Tombstone nearly became a ghost town after the decline of silver mining there, saved for many years only by its status as the Cochise County seat. Even the county seat was later moved by popular vote to nearby Bisbee in 1929 (Bisbee population was fed by later copper mining). However, the classic Cochise County Courthouse and adjacent gallows yard in Tombstone is preserved as a museum.

Tombstone is home to perhaps the most famous Boot Hill graveyard of the Old West. Buried at the site are various victims of violence and disease in Tombstone's early years, including those from the O.K. Corral. Boot Hill (also known as the old city cemetery) was also the destination for bad-men and those lynched or legally hanged in Tombstone.

The lot in which the historic gunfight at the O.K. Corral in 1881 started is also preserved, but this has been walled off, and admission is charged. However, since much of this street fight occurred in Tombstone's Fremont Street (modern Highway 80), much of this site is also viewable without admission charge.

Visitors interested in less violent history may enjoy the world's largest rosebush (according to Guinness), planted in Tombstone in 1885, and doing very well since then in the sunny climate. This Lady Banksia rose now covers 8,000 square feet of the roof on an inn, and has a 12 foot circumference trunk.

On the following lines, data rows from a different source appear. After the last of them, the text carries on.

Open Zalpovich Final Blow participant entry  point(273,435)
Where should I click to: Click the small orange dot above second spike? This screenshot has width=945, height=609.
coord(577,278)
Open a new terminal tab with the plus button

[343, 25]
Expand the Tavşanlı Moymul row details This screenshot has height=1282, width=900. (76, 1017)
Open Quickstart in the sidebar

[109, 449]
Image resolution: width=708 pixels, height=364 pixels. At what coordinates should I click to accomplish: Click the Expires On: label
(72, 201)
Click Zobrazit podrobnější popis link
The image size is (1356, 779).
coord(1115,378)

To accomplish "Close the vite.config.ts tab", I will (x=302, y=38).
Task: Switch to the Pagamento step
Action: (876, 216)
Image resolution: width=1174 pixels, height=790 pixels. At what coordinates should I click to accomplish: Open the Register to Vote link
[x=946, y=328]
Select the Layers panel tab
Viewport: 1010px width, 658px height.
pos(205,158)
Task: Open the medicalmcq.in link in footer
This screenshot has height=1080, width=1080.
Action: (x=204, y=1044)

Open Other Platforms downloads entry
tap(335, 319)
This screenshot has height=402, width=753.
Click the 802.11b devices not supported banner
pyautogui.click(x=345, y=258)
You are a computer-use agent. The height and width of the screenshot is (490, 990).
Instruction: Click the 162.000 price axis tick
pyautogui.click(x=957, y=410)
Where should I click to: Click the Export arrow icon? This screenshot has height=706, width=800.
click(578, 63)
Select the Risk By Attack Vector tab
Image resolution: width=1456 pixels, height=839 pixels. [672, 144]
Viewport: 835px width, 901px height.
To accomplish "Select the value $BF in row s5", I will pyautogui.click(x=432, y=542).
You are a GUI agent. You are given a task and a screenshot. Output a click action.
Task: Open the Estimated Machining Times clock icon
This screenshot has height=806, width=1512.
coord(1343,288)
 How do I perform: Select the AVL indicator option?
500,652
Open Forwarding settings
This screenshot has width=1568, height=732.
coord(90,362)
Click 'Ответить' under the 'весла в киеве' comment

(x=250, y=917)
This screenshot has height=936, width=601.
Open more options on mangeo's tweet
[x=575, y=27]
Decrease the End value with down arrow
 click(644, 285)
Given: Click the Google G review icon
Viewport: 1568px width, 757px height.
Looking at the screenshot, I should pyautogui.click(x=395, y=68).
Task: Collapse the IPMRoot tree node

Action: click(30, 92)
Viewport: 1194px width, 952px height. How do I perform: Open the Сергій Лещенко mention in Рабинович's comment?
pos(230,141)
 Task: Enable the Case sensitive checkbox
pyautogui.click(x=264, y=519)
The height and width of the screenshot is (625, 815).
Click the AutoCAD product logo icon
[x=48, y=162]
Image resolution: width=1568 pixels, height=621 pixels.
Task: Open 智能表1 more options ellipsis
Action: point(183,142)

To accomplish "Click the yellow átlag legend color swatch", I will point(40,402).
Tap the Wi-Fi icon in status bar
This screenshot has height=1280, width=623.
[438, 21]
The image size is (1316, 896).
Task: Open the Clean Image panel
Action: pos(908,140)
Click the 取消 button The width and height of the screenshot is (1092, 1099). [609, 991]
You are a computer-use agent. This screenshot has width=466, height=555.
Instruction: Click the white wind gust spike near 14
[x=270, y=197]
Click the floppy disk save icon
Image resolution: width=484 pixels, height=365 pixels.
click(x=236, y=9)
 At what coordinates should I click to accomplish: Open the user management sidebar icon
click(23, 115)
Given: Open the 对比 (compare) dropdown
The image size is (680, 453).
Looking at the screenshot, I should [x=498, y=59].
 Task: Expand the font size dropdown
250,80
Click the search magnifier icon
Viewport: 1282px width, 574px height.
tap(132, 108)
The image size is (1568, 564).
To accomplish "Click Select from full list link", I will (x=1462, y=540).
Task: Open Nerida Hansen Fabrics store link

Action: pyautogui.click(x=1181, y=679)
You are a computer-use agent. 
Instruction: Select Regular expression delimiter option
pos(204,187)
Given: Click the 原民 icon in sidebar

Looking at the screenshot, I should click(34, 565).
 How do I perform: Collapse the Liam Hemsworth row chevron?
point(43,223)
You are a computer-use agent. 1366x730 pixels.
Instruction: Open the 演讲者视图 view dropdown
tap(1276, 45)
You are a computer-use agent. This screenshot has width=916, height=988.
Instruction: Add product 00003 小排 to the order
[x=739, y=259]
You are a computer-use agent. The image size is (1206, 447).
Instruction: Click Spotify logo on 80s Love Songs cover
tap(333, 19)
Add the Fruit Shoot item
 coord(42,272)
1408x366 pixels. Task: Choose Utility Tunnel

Currently, tourism and western memorabilia are the main commercial enterprises; a July 2005 CNN article notes that Tombstone receives approximately 450,000 tourist visitors each year. This is about 300 tourists/year for each permanent resident. In contrast to its heyday, when it featured saloons open 24 hours and numerous houses of prostitution, Tombstone is now a staid community with few businesses open late.

The town's focus on tourism has threatened the town's designation as a National Historic District, a designation it earned in 1961 as "one of the best preserved specimens of the rugged frontier town of the 1870s and '80s." 

In 2004, the National Park Service (NPS) declared the designation threatened, seeking to work with the community to develop an appropriate stewardship program. The inappropriate alterations to the district cited by the NPS include:

  • Placing "historic" dates on new buildings
  • Failing to distinguish new construction from historic structures
  • Covering authentic historic elevations with inappropriate materials
  • Replacing historic features instead of repairing them
  • Replacing missing historic features with conjectural and unsubstantiated materials
  • Building incompatible additions to existing historic structures and new incompatible buildings within the historic district
  • Using illuminated signage, including blinking lights surrounding historic signs
  • Installing hitching rails and Spanish tile-covered store porches when such architectural features never existed within Tombstone

Also, the dirt roads of the city have been paved, which many perceive as a violation of the town's historic status.

As of Jan, 2006, the Tombstone Restoration Committee is hard at work restoring much of the historical buildings and town. The roads have been un-paved and are once again dirt.